I want to prove that $\mathscr{H}$ is separable if and only if there exists a countable and dense subset.
I know I have to try with combinations like "$p+iq$" with $p$ and $q$ rational, but I can't find the way.
First off, just for the sake of clarity, the relevant definitions:
A topological space is said to be separable if it contains a countable dense subset. In other words, $X$ is separable if there exists a countable subset $\{x_n\}$ such that if $U \subseteq X$ is open and nonempty, then $U \cap \{x_n\} \ne \emptyset$.
The theorem, then, is that a Hilbert space $\mathscr{H}$ is separable if and only if there is some countable set $\{e_n\}\subseteq \mathscr{H}$ such that $\mathscr{H} = \overline{\operatorname{span}(\{e_n\})}$. Again, for clarity, note that the span of a set is the collection of all finite linear combinations of elements of that set, and by taking the closure, we get infinite linear combinations. This is equivalent to the statement that there is some subset of $\mathscr{H}$ which has a dense span in $\mathscr{H}$ (i.e. your original statement). In other words, $$ \mathscr{H} = \overline{\operatorname{span}(\{e_n\})} = \overline{\left\{ \sum_{j=1}^{\infty} \lambda_j e_j \ \middle|\ \lambda_j \in \mathbb{F}, e_j\in\{e_n\} \right\}}, $$ where $\mathbb{F}$ is the base field (we will assume that $\mathbb{F} = \mathbb{R}$—we'll use the fact that the base field is separable, and other fields (such as $\mathbb{C}$) can get the job done, but the generalization is not too hard to come by, so we'll stick with the assumption that $\mathscr{H}$ is a real Hilbert space).
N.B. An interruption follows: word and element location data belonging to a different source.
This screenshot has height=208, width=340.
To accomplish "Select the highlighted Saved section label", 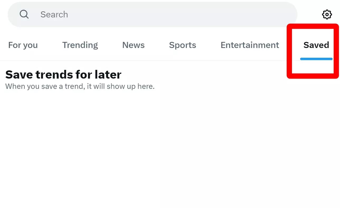I will 316,45.
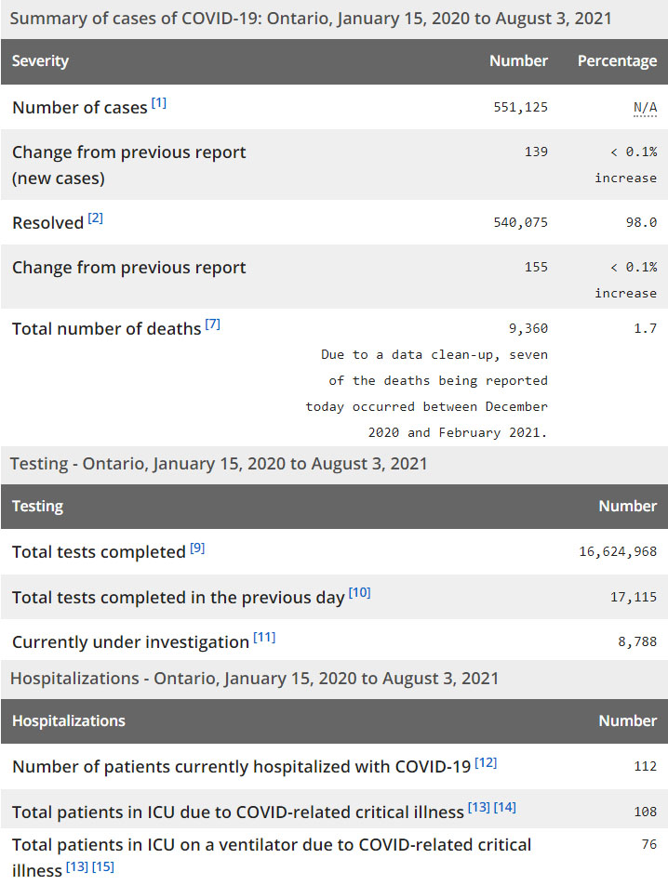Screen dimensions: 668x885
Task: Click the 16,624,968 total tests value
Action: [618, 551]
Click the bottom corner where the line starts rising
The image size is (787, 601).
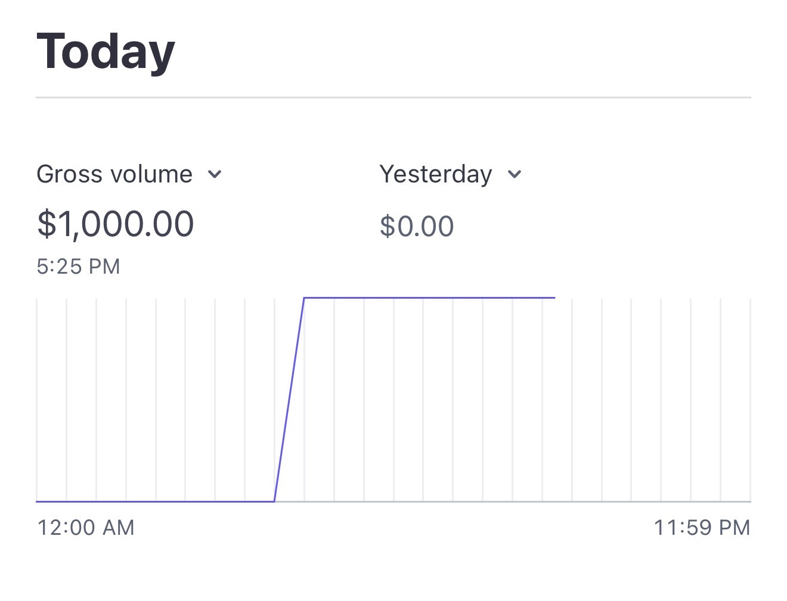pyautogui.click(x=274, y=501)
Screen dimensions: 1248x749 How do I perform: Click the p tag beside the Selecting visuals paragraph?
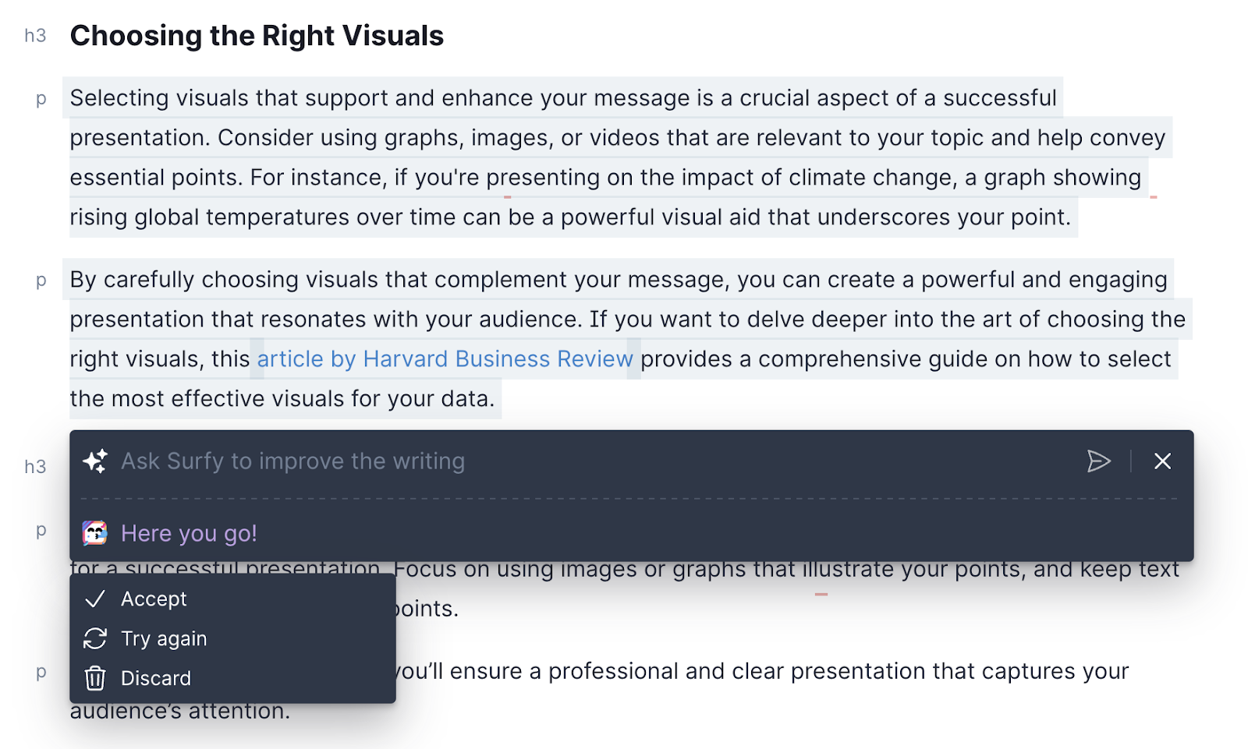(x=41, y=99)
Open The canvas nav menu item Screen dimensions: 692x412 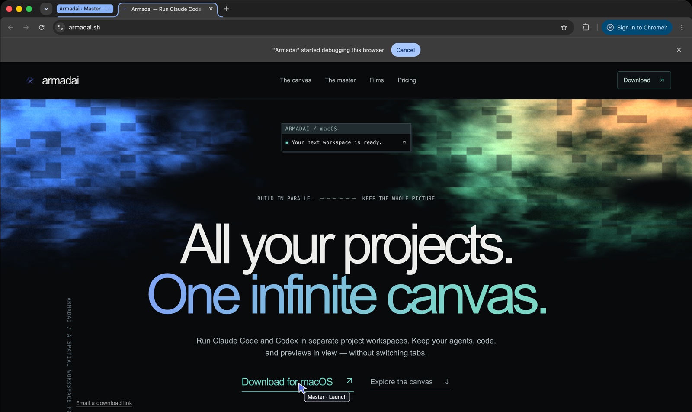click(x=295, y=80)
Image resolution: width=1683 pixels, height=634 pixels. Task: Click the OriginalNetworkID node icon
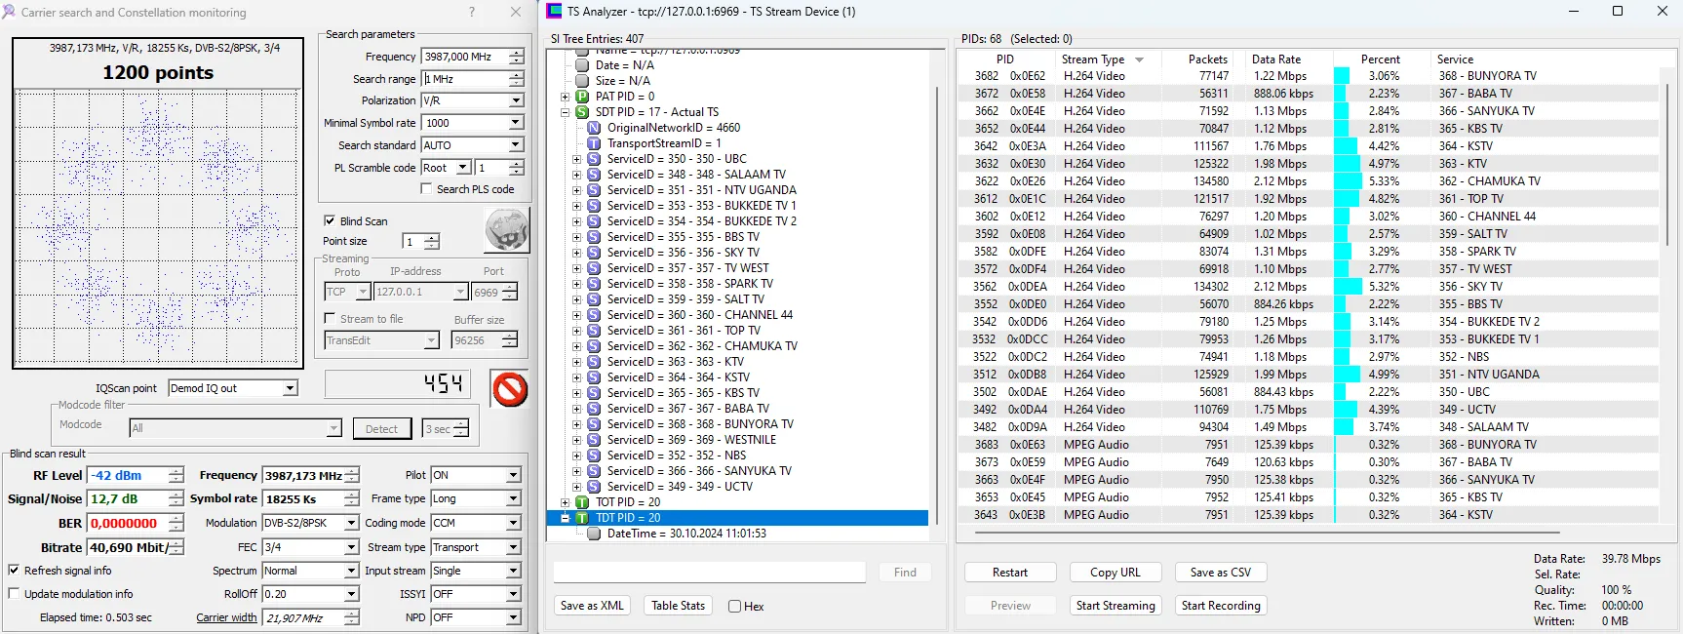point(594,128)
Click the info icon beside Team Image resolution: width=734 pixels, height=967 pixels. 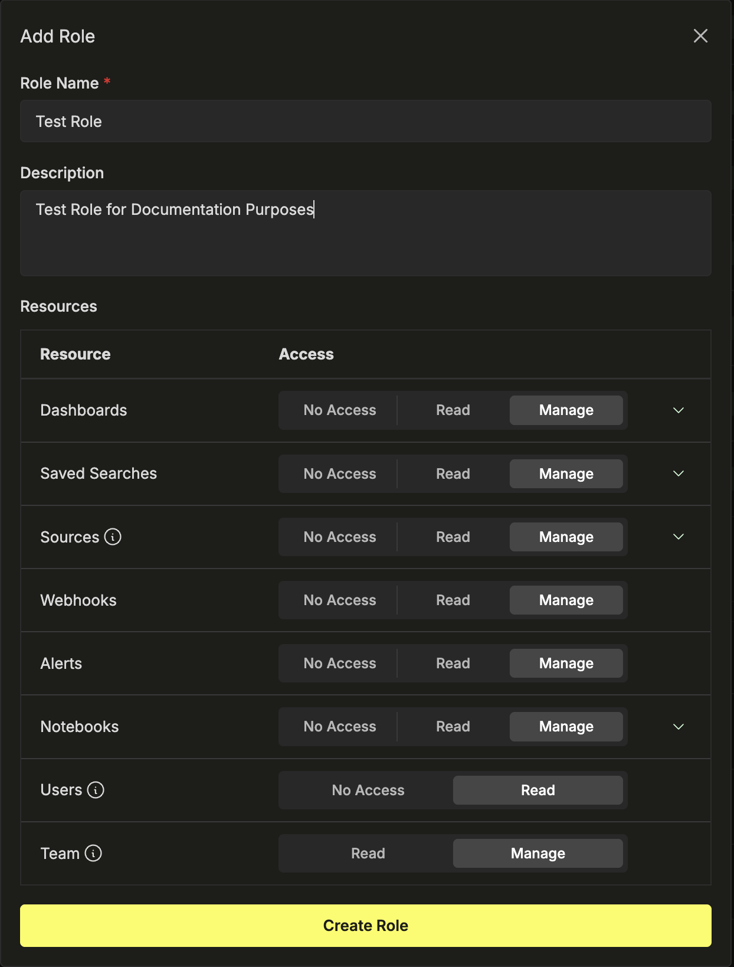(x=93, y=853)
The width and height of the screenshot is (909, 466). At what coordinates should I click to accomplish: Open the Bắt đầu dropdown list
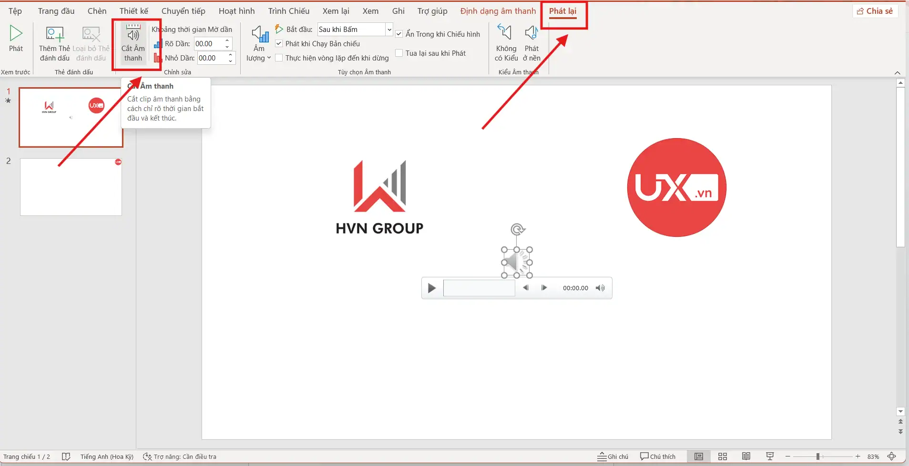(389, 30)
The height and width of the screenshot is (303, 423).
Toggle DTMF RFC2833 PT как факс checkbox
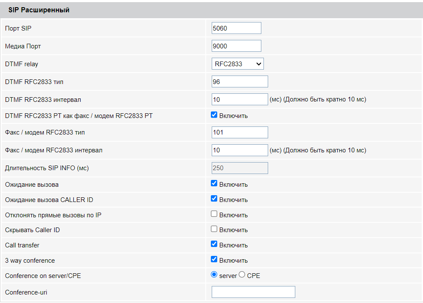(214, 115)

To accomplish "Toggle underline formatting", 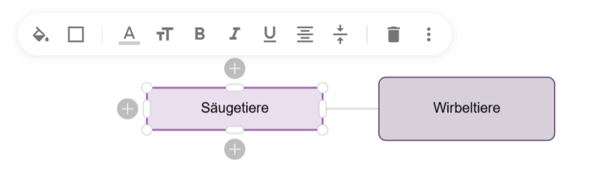I will click(x=270, y=35).
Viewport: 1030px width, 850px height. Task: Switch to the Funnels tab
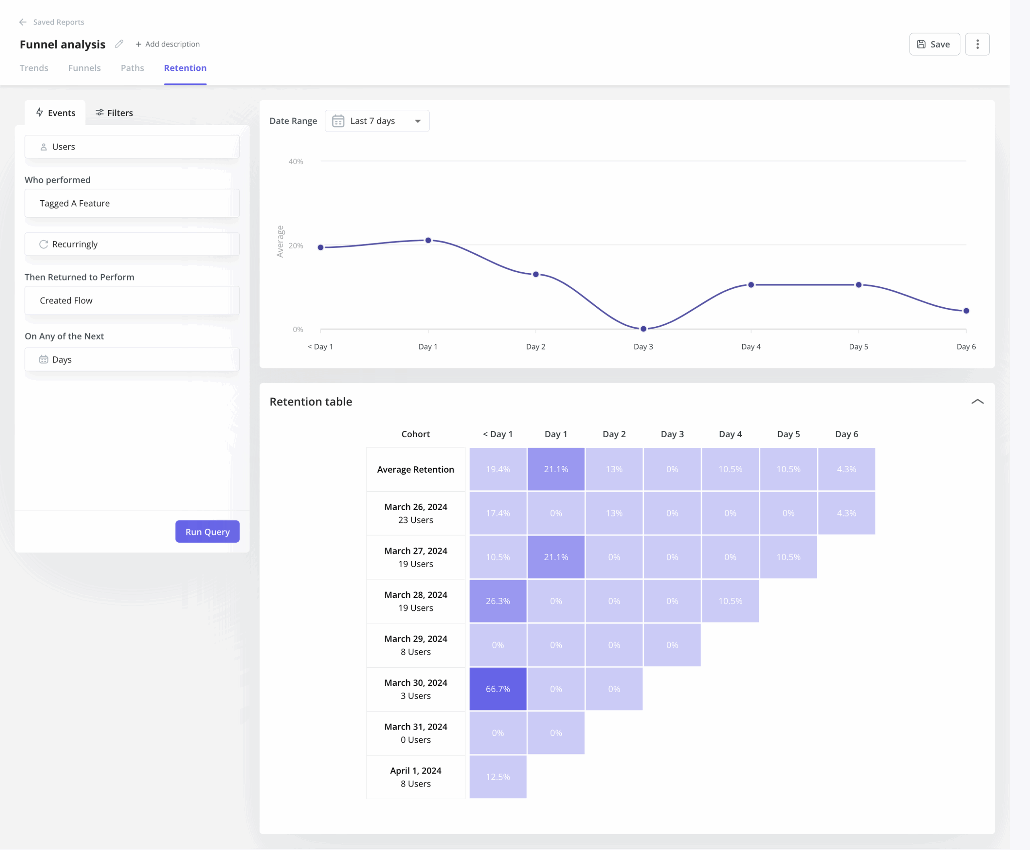click(x=84, y=68)
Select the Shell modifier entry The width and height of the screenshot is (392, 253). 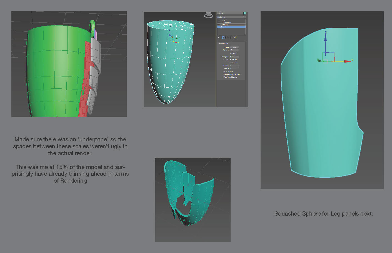[x=224, y=20]
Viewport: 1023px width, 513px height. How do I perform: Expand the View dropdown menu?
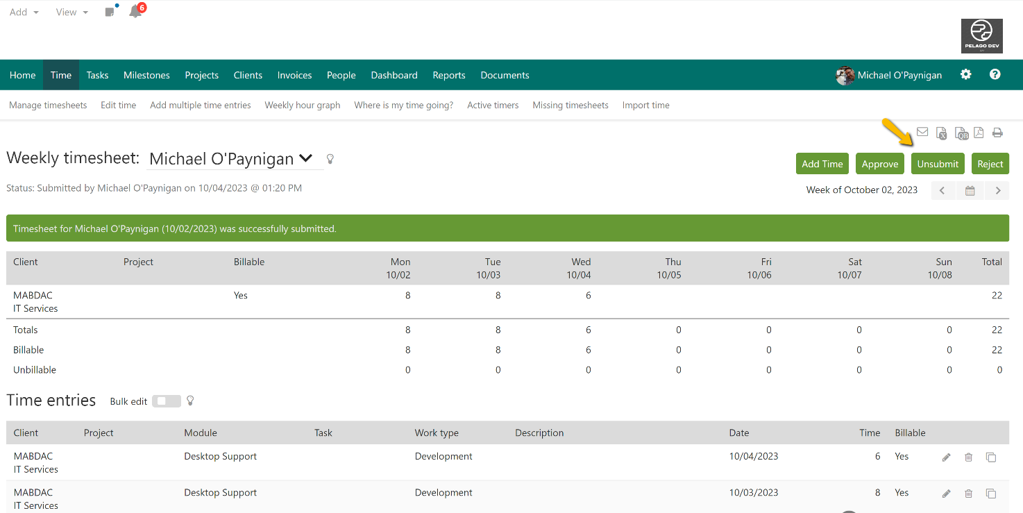point(72,12)
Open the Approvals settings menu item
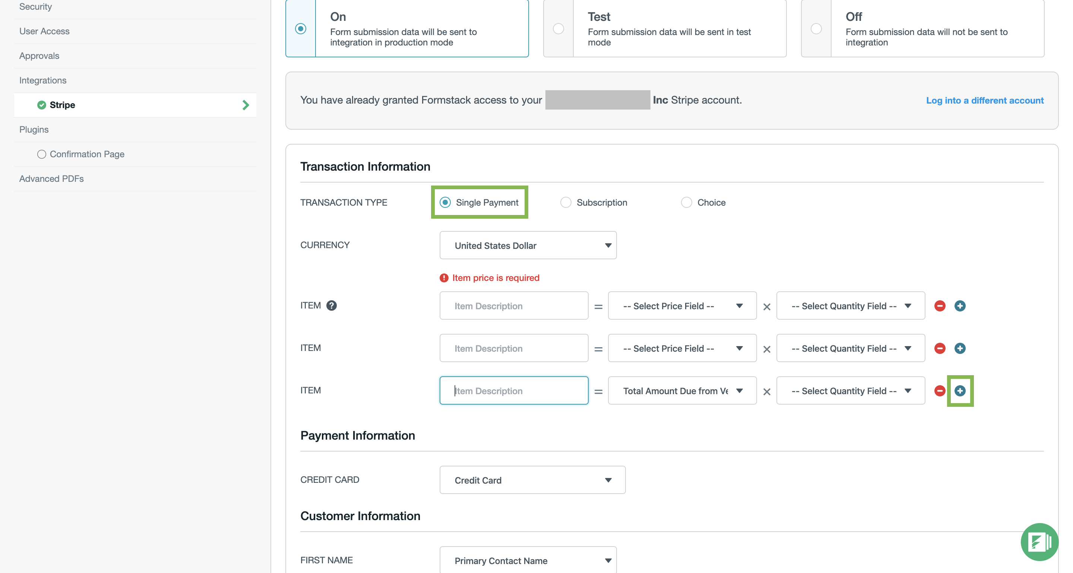1073x573 pixels. (39, 55)
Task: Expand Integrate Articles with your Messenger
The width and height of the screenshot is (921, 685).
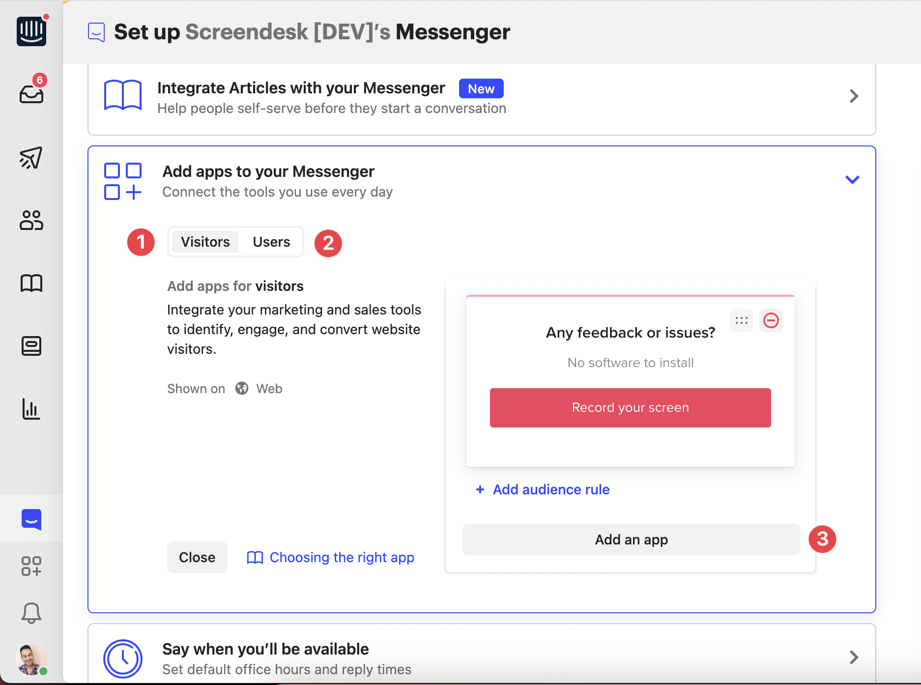Action: click(x=854, y=96)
For the forward implication, suppose that $\mathscr{H} = \overline{\operatorname{span}(\{e_n\})}$, where $\{e_n\}$ is countable. Since $\operatorname{span}(\{e_n\})$ is dense in $\mathscr{H}$ and $\mathbb{Q}$ is dense in $\mathbb{R}$, it follows that $$ \left\{ \sum_{j=1}^{k} q_j e_k \ \middle|\ q_j \in \mathbb{Q}, e_j\in \{x_n\}, k \in\mathbb{N} \right\} $$ is a countable dense subset of $\mathscr{H}$ (this statement requires some proof, but is certainly doable—I'll leave it as an exercise). Hence $\mathscr{H}$ is separable.
For the reverse implication, suppose that $\mathscr{H}$ is separable. Then there exists a countable set $\{x_n\}\subseteq\mathscr{H}$ that is dense in $\mathscr{H}$. But $$ \{x_n\} \subseteq \operatorname{span}(\{x_n\}), $$ and so it follows from the density of $\{x_n\}$ that $\operatorname{span}(\{x_n\})$ is also dense in $\mathscr{H}$, which completes the argument. Or, if you prefer, we could apply the Gram-Schmidt procedure to $\{x_n\}$ in order to obtain an orthonormal set with dense span.
Look at all rational linear combinations of vectors in your countable set. This set is still countable since $\mathbb{Q}$ is. But it is dense in its span.